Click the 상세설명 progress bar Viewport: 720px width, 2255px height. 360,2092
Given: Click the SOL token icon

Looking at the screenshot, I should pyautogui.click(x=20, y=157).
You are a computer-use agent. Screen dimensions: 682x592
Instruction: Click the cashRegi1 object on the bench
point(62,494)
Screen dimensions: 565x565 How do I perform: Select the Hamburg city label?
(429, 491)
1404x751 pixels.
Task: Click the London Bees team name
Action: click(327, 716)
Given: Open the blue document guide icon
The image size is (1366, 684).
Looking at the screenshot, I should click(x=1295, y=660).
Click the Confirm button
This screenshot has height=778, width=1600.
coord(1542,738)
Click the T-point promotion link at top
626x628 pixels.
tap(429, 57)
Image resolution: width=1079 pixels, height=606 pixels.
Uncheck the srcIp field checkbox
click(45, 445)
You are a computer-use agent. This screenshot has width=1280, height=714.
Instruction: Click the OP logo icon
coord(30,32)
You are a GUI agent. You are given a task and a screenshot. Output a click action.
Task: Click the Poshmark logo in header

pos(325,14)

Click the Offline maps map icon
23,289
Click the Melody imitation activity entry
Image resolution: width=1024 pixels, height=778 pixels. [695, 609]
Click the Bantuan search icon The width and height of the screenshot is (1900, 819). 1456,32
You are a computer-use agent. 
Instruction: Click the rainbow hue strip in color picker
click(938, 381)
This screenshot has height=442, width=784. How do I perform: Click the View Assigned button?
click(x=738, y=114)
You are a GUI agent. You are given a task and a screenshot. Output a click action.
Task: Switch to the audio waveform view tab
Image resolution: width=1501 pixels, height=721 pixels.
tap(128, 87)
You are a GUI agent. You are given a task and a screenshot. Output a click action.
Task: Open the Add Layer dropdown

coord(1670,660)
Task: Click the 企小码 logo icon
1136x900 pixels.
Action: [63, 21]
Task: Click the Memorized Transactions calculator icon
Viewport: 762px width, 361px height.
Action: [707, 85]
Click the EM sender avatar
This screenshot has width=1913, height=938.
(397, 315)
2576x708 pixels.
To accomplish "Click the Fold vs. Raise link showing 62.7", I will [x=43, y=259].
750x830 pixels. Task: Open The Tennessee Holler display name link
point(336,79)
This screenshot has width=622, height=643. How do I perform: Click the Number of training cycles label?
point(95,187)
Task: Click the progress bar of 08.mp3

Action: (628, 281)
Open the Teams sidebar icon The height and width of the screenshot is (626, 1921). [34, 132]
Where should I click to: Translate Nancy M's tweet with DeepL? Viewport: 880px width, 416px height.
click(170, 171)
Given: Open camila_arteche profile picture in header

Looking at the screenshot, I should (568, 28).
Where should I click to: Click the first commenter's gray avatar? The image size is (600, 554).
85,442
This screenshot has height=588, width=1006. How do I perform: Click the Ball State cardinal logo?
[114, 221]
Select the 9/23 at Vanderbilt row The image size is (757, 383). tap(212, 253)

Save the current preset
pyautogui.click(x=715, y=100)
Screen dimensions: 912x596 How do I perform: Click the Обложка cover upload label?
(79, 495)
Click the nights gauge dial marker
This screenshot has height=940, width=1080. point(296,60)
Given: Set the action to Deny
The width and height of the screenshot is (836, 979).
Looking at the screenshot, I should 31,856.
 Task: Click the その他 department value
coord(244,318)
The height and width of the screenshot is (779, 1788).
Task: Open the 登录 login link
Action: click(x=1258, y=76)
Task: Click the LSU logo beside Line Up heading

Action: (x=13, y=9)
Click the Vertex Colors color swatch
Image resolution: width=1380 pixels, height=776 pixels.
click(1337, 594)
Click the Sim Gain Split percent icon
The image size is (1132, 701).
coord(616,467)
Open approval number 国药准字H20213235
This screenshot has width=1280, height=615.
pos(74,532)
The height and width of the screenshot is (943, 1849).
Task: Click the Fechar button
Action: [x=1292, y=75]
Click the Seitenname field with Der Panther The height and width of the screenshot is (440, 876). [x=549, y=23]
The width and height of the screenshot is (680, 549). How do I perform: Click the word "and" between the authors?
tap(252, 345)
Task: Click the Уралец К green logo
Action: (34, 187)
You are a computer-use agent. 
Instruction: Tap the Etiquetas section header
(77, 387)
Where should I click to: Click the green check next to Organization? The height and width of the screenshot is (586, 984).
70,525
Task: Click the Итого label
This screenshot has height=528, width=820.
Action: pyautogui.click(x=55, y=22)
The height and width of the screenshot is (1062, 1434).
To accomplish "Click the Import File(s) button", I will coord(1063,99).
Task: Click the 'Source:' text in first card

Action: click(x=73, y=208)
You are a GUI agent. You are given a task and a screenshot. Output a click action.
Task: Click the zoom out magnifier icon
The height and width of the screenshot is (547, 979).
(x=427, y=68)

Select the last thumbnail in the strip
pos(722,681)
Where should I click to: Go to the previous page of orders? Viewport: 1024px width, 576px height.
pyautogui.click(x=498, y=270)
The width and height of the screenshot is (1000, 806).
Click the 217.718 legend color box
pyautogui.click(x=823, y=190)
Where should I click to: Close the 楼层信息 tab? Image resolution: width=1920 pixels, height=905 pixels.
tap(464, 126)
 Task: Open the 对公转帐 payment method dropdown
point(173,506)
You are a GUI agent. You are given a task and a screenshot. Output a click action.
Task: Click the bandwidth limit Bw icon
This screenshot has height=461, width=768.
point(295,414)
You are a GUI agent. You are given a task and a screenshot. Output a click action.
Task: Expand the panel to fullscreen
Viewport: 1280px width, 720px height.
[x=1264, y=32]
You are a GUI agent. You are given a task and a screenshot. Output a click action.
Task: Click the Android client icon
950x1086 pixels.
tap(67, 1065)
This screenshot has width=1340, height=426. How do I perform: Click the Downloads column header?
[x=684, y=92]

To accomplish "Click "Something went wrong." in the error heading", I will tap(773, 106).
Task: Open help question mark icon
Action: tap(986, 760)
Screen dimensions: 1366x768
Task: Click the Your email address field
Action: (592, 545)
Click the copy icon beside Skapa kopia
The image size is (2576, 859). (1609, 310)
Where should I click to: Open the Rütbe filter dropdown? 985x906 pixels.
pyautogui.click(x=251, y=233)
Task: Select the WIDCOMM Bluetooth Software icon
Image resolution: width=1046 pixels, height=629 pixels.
+ + + +
- Task goal -
Return all of the listing above exactly, leaving nothing out.

- Exercise result -
Click the 상세설명 progress bar Viewport: 720px width, 2255px height. 360,2092
Given: Click the SOL token icon

Looking at the screenshot, I should pyautogui.click(x=20, y=157).
You are a computer-use agent. Screen dimensions: 682x592
Instruction: Click the cashRegi1 object on the bench
point(62,494)
Screen dimensions: 565x565 How do I perform: Select the Hamburg city label?
(429, 491)
1404x751 pixels.
Task: Click the London Bees team name
Action: click(327, 716)
Given: Open the blue document guide icon
The image size is (1366, 684).
Looking at the screenshot, I should click(x=1295, y=660).
Click the Confirm button
This screenshot has height=778, width=1600.
coord(1542,738)
Click the T-point promotion link at top
626x628 pixels.
tap(429, 57)
Image resolution: width=1079 pixels, height=606 pixels.
Uncheck the srcIp field checkbox
click(45, 445)
You are a computer-use agent. This screenshot has width=1280, height=714.
Instruction: Click the OP logo icon
coord(30,32)
You are a GUI agent. You are given a task and a screenshot. Output a click action.
Task: Click the Poshmark logo in header

pos(325,14)

Click the Offline maps map icon
23,289
Click the Melody imitation activity entry
Image resolution: width=1024 pixels, height=778 pixels. [695, 609]
Click the Bantuan search icon The width and height of the screenshot is (1900, 819). 1456,32
You are a computer-use agent. 
Instruction: Click the rainbow hue strip in color picker
click(938, 381)
This screenshot has height=442, width=784. How do I perform: Click the View Assigned button?
click(x=738, y=114)
You are a GUI agent. You are given a task and a screenshot. Output a click action.
Task: Switch to the audio waveform view tab
Image resolution: width=1501 pixels, height=721 pixels.
tap(128, 87)
You are a GUI agent. You are given a task and a screenshot. Output a click action.
Task: Open the Add Layer dropdown

coord(1670,660)
Task: Click the 企小码 logo icon
1136x900 pixels.
Action: [63, 21]
Task: Click the Memorized Transactions calculator icon
Viewport: 762px width, 361px height.
Action: [707, 85]
Click the EM sender avatar
This screenshot has width=1913, height=938.
(397, 315)
2576x708 pixels.
To accomplish "Click the Fold vs. Raise link showing 62.7", I will [x=43, y=259].
750x830 pixels. Task: Open The Tennessee Holler display name link
point(336,79)
This screenshot has width=622, height=643. How do I perform: Click the Number of training cycles label?
point(95,187)
Task: Click the progress bar of 08.mp3

Action: (628, 281)
Open the Teams sidebar icon The height and width of the screenshot is (626, 1921). [34, 132]
Where should I click to: Translate Nancy M's tweet with DeepL? Viewport: 880px width, 416px height.
click(170, 171)
Given: Open camila_arteche profile picture in header

Looking at the screenshot, I should (568, 28).
Where should I click to: Click the first commenter's gray avatar? The image size is (600, 554).
85,442
This screenshot has height=588, width=1006. How do I perform: Click the Ball State cardinal logo?
[114, 221]
Select the 9/23 at Vanderbilt row The image size is (757, 383). tap(212, 253)

Save the current preset
pyautogui.click(x=715, y=100)
Screen dimensions: 912x596 How do I perform: Click the Обложка cover upload label?
(79, 495)
Click the nights gauge dial marker
This screenshot has height=940, width=1080. point(296,60)
Given: Set the action to Deny
The width and height of the screenshot is (836, 979).
Looking at the screenshot, I should 31,856.
 Task: Click the その他 department value
coord(244,318)
The height and width of the screenshot is (779, 1788).
Task: Open the 登录 login link
Action: click(x=1258, y=76)
Task: Click the LSU logo beside Line Up heading

Action: (x=13, y=9)
Click the Vertex Colors color swatch
Image resolution: width=1380 pixels, height=776 pixels.
click(1337, 594)
Click the Sim Gain Split percent icon
The image size is (1132, 701).
coord(616,467)
Open approval number 国药准字H20213235
This screenshot has width=1280, height=615.
pos(74,532)
The height and width of the screenshot is (943, 1849).
Task: Click the Fechar button
Action: [x=1292, y=75]
Click the Seitenname field with Der Panther The height and width of the screenshot is (440, 876). [x=549, y=23]
The width and height of the screenshot is (680, 549). How do I perform: Click the word "and" between the authors?
tap(252, 345)
Task: Click the Уралец К green logo
Action: (34, 187)
You are a computer-use agent. 
Instruction: Tap the Etiquetas section header
(77, 387)
Where should I click to: Click the green check next to Organization? The height and width of the screenshot is (586, 984).
70,525
Task: Click the Итого label
This screenshot has height=528, width=820.
Action: pyautogui.click(x=55, y=22)
The height and width of the screenshot is (1062, 1434).
To accomplish "Click the Import File(s) button", I will coord(1063,99).
Task: Click the 'Source:' text in first card

Action: click(x=73, y=208)
You are a GUI agent. You are given a task and a screenshot. Output a click action.
Task: Click the zoom out magnifier icon
The height and width of the screenshot is (547, 979).
(x=427, y=68)

Select the last thumbnail in the strip
pos(722,681)
Where should I click to: Go to the previous page of orders? Viewport: 1024px width, 576px height.
pyautogui.click(x=498, y=270)
The width and height of the screenshot is (1000, 806).
Click the 217.718 legend color box
pyautogui.click(x=823, y=190)
Where should I click to: Close the 楼层信息 tab? Image resolution: width=1920 pixels, height=905 pixels.
tap(464, 126)
 Task: Open the 对公转帐 payment method dropdown
point(173,506)
You are a GUI agent. You are given a task and a screenshot. Output a click action.
Task: Click the bandwidth limit Bw icon
This screenshot has height=461, width=768.
point(295,414)
You are a GUI agent. You are given a task and a screenshot. Output a click action.
Task: Expand the panel to fullscreen
Viewport: 1280px width, 720px height.
[x=1264, y=32]
You are a GUI agent. You are given a task and a screenshot. Output a click action.
Task: Click the Android client icon
950x1086 pixels.
tap(67, 1065)
This screenshot has width=1340, height=426. How do I perform: Click the Downloads column header?
[x=684, y=92]

To accomplish "Click "Something went wrong." in the error heading", I will tap(773, 106).
Task: Open help question mark icon
Action: tap(986, 760)
Screen dimensions: 1366x768
Task: Click the Your email address field
Action: (592, 545)
Click the copy icon beside Skapa kopia
The image size is (2576, 859). (1609, 310)
Where should I click to: Open the Rütbe filter dropdown? 985x906 pixels.
pyautogui.click(x=251, y=233)
Task: Select the WIDCOMM Bluetooth Software icon
Image resolution: width=1046 pixels, height=629 pixels.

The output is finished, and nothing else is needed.